I eventually read a book that explained the same question in a different way and suddenly it made sense.  But therapists seemed to jump straight to the idea that my saying I didn't understand was some sort of psychological block to be worked through.  Not that I honestly didn't understand.

*I wish I could explain how it felt, though.  It was like having someone hammer into you, over and over, see, you're so broken and worthless that not even the professionals could possibly believe you could actually be this pathetic.  And then everywhere else you might turn for support telling you that you don't deserve anything until you go to therapy and you must just be a bad person if therapy doesn't work for you.  And the only possible solution is to keep going to the people who don't believe you or really listen to you until somehow it magically turns around and works.*

----------


## WarKitty

I do also wonder sometimes if gender factors played into all this, too.  I've noticed a lot of screening even now assumes gendered violence patterns.  So I'd come up as a false negative if they're looking for an abusive father.

----------


## HalfTangible

> I do also wonder sometimes if gender factors played into all this, too.  I've noticed a lot of screening even now assumes gendered violence patterns.  So I'd come up as a false negative if they're looking for an abusive father.


It's a sad truth that we tend to assume the man is the abuser even in cases where it's the woman, especially in our family courts. That doesn't seem to be the case here, though; thinking the father is abusing you when it's your mother wouldn't produce a reaction more akin to "she's just not trying".

----------


## WarKitty

> It's a sad truth that we tend to assume the man is the abuser even in cases where it's the woman, especially in our family courts.
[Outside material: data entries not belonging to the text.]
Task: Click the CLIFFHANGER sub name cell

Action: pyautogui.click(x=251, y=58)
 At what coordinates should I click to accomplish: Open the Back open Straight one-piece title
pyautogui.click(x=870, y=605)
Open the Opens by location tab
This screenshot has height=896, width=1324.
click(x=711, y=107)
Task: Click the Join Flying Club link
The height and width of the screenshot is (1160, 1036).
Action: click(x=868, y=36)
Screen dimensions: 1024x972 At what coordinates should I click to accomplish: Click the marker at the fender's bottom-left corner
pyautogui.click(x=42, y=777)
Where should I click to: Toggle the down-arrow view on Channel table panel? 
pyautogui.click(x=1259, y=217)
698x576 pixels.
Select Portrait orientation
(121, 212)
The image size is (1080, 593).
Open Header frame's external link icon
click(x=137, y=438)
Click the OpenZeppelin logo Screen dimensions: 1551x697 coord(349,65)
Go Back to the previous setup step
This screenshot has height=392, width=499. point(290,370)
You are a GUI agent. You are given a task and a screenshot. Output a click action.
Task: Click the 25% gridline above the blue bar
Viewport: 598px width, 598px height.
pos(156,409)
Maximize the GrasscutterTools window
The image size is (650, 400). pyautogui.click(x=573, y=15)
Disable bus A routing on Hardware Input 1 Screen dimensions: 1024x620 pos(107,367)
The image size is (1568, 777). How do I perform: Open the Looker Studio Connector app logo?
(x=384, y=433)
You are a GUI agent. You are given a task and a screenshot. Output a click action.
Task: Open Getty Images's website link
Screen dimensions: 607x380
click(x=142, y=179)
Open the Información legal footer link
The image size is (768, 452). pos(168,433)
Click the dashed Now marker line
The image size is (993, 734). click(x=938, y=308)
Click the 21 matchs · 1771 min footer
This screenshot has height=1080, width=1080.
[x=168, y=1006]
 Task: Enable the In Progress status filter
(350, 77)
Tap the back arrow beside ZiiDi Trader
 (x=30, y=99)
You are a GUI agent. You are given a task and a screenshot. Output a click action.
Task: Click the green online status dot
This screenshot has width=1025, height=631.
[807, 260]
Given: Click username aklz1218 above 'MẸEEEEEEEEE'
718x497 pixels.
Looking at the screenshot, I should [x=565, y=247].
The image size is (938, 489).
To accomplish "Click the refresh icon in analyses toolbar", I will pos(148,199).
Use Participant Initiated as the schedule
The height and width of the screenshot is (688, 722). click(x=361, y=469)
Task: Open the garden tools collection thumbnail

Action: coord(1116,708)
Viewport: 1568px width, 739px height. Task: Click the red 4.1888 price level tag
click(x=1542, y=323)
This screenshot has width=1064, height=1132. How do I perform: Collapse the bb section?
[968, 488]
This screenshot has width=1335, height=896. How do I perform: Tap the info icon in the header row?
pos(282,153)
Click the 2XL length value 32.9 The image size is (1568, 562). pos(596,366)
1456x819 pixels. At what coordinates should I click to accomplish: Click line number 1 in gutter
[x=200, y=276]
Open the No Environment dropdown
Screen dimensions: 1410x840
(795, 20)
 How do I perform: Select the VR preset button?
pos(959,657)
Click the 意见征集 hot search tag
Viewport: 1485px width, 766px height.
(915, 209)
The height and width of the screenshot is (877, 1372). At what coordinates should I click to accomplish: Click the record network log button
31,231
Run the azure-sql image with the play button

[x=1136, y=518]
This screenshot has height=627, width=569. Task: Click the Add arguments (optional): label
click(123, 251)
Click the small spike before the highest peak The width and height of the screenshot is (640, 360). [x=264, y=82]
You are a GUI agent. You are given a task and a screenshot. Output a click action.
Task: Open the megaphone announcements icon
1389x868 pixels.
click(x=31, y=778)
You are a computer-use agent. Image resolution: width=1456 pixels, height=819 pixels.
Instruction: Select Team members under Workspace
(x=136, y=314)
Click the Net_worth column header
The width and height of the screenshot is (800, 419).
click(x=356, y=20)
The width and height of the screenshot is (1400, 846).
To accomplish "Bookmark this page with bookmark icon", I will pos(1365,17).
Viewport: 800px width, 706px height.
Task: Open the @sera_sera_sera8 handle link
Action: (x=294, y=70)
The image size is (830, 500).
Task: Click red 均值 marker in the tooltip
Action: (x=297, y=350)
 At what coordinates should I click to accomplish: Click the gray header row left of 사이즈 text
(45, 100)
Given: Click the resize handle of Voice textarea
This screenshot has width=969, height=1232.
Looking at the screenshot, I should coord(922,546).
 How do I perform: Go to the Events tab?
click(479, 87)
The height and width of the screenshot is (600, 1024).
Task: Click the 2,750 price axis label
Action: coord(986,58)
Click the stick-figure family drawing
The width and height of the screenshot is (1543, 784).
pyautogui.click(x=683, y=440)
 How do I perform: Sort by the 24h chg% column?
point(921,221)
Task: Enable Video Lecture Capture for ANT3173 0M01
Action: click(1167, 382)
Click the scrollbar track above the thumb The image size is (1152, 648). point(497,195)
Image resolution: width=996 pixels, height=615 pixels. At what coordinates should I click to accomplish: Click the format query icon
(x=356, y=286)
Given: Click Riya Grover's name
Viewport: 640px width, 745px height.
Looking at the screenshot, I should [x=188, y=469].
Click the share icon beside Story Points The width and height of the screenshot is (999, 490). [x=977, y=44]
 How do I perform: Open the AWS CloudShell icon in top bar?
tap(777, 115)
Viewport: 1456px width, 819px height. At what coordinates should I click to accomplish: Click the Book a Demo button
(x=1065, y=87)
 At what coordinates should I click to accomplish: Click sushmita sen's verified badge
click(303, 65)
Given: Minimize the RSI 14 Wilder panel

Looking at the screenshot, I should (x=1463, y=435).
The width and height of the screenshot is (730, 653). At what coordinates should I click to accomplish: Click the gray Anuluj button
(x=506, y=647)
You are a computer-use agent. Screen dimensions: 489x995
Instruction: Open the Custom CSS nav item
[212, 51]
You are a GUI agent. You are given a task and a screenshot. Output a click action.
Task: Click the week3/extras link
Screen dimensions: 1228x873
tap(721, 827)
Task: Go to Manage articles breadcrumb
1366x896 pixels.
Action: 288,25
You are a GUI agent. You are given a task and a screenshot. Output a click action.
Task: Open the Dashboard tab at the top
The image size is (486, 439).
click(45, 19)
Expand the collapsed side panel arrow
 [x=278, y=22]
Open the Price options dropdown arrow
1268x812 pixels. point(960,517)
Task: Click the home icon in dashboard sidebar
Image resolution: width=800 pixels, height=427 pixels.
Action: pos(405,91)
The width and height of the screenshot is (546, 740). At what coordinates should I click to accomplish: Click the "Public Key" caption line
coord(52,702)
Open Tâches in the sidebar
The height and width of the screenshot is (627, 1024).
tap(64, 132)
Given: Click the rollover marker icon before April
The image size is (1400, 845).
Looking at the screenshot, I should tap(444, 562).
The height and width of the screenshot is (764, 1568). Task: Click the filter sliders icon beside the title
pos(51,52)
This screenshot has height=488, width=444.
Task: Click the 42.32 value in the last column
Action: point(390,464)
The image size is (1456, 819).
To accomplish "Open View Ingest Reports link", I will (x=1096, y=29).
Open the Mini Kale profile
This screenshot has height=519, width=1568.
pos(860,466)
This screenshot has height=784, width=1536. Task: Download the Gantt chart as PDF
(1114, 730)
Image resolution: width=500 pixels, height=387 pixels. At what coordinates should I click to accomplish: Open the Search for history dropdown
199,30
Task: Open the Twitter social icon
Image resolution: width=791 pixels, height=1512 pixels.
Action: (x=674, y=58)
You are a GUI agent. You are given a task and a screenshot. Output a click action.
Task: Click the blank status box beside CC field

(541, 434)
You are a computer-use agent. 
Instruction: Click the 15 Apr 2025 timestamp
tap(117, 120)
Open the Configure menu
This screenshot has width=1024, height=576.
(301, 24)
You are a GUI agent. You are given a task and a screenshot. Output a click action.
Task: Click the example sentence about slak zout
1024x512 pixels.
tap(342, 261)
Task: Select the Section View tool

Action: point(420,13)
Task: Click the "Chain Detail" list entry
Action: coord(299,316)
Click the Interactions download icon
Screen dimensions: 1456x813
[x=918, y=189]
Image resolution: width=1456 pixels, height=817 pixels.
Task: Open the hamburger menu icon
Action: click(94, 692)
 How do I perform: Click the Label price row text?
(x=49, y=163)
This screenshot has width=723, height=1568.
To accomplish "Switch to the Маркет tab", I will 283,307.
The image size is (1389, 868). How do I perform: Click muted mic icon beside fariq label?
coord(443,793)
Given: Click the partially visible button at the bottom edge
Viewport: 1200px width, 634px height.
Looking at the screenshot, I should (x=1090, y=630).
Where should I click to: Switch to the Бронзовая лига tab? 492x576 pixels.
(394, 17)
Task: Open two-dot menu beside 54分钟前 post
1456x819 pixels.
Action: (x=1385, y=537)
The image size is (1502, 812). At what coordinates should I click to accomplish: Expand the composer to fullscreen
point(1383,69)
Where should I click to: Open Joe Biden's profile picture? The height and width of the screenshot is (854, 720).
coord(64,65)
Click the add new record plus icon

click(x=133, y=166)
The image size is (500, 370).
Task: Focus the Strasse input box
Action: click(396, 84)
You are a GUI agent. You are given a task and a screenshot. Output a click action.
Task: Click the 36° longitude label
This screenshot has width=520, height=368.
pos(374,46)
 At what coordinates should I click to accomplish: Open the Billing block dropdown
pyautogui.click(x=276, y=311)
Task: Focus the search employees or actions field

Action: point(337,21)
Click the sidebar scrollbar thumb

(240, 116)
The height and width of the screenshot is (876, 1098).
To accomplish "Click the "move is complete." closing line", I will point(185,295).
That doesn't seem to be the case here, though; thinking the father is abusing you when it's your mother wouldn't produce a reaction more akin to "she's just not trying".


I meant more in terms of overlooking the potential for my mother to be abusive.  Not that they thought that my father was abusing me, but that that's the only avenue of abuse investigated.  Like being asked how my father treated my mother but not vice versa as a way of checking if I'd grown up around domestic violence - you'll get a false negative on the question "did I grow up around domestic violence" if you do it that way.  Or overlooking potentially dubious things my mother did, or my own reports of how I felt about her, where they wouldn't have been overlooked if I'd reported that my father behaved the same way.

----------


## Mith

> That it could be far worse is obvious, I pass dozens of the tents of the homeless every work day, and I can remember when the noise in the apartment grew too much and we lived in a truck for a year, but somehow the gratitude I should feel for what we *do* have doesn't come, but the tears do.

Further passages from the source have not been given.